Но сверх того – роман, выросший из зерна филологическо-бытового анекдота, обернулся краткой, но очень емкой энциклопедией советской цивилизации и одновременно инструментом едкой критики разных ее сторон, по большей части неочевидных. Семейство Одоевцевых представляет здесь послереволюционную гуманитарную интеллигенцию, точнее, ее лучшую, сохранившую «багаж» и преемственность, часть. И Битов с ядовитой беспристрастностью демонстрирует деградацию этого сословия, распад ее человеческой субстанции на молекулярном уровне.

Главная удача романа – несомненно, центральный его образ. Прежние импрессионистические наброски, верно схваченные черты соединились в масштабный, суггестивный портрет интеллигентного героя зрелой советской эпохи на фоне времени, воссозданном чрезвычайно колоритными, на грани гротеска, деталями.

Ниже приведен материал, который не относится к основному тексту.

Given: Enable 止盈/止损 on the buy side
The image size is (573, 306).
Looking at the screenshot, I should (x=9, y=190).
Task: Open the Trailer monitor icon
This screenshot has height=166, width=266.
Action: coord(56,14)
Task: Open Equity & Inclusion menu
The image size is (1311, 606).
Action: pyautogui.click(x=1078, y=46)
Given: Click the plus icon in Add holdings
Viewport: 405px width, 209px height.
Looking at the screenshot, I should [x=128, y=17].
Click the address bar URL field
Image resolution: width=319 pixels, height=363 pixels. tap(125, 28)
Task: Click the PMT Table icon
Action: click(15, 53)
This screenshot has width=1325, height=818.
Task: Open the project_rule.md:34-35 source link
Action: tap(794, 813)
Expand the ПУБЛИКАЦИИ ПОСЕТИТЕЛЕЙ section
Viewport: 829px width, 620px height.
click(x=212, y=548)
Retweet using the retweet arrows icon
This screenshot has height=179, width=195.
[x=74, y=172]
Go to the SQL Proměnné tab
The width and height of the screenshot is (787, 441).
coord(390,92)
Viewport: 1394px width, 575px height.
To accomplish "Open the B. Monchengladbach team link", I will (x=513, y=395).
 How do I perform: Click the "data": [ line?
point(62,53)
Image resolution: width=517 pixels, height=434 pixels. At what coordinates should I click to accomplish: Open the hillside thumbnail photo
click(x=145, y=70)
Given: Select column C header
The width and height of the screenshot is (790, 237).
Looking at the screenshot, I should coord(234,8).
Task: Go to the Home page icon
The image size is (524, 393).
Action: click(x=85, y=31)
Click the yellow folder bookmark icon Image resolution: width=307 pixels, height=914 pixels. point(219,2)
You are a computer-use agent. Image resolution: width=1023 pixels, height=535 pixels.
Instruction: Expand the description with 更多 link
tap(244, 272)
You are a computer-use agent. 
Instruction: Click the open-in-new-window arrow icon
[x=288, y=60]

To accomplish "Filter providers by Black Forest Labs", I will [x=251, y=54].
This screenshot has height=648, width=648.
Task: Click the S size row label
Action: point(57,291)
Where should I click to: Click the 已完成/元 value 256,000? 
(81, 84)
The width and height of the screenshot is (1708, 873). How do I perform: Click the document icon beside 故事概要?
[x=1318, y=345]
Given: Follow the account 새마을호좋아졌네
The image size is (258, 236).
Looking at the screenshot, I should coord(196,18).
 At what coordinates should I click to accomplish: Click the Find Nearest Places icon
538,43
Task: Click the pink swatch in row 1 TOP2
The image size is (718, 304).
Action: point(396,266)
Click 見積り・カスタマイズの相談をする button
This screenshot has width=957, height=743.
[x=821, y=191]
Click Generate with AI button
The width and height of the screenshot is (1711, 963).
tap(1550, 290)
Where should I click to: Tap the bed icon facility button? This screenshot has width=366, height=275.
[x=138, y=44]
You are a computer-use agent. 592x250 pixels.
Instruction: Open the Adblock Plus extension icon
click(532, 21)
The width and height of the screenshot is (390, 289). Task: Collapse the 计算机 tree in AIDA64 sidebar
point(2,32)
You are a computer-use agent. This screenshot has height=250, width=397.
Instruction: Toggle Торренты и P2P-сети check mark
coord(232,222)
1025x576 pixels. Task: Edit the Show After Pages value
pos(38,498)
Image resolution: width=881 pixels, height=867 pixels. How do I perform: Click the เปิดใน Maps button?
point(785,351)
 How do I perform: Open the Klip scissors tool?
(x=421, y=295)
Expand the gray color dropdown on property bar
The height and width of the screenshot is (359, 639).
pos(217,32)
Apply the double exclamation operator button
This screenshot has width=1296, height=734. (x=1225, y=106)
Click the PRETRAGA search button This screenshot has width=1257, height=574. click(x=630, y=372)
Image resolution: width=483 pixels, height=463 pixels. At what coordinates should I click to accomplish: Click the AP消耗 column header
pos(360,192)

В образе Левы атрофия личностного начала проявляется особенно наглядно. Он – воплощенная несамостоятельность, непоследовательность, бесхребетность. Главная его особенность – готовность трансформироваться по форме любого сильного влияния извне, будь то исторические обстоятельства, требования социальной среды, психологическое поле хищноватой возлюбленной Фаины или мелкого беса Митишатьева.

В отличие от ранних повестей и рассказов, автор здесь подчеркивает обусловленность этого феномена: политическими реалиями («культ», репрессии), системой воспитания, общим modus vivendi семьи, построенном на лжи и умолчаниях. Антропология, таким образом, обретает социологическое измерение.

Однако вызов, бросаемый Битовым официозу, вовсе не ограничивается более или менее скрытыми выпадами по адресу Системы и советского образа жизни. Авторская позиция включает в себя и иные ракурсы рассмотрения. Например – экологический, пусть и не в традиционном понимании этого слова.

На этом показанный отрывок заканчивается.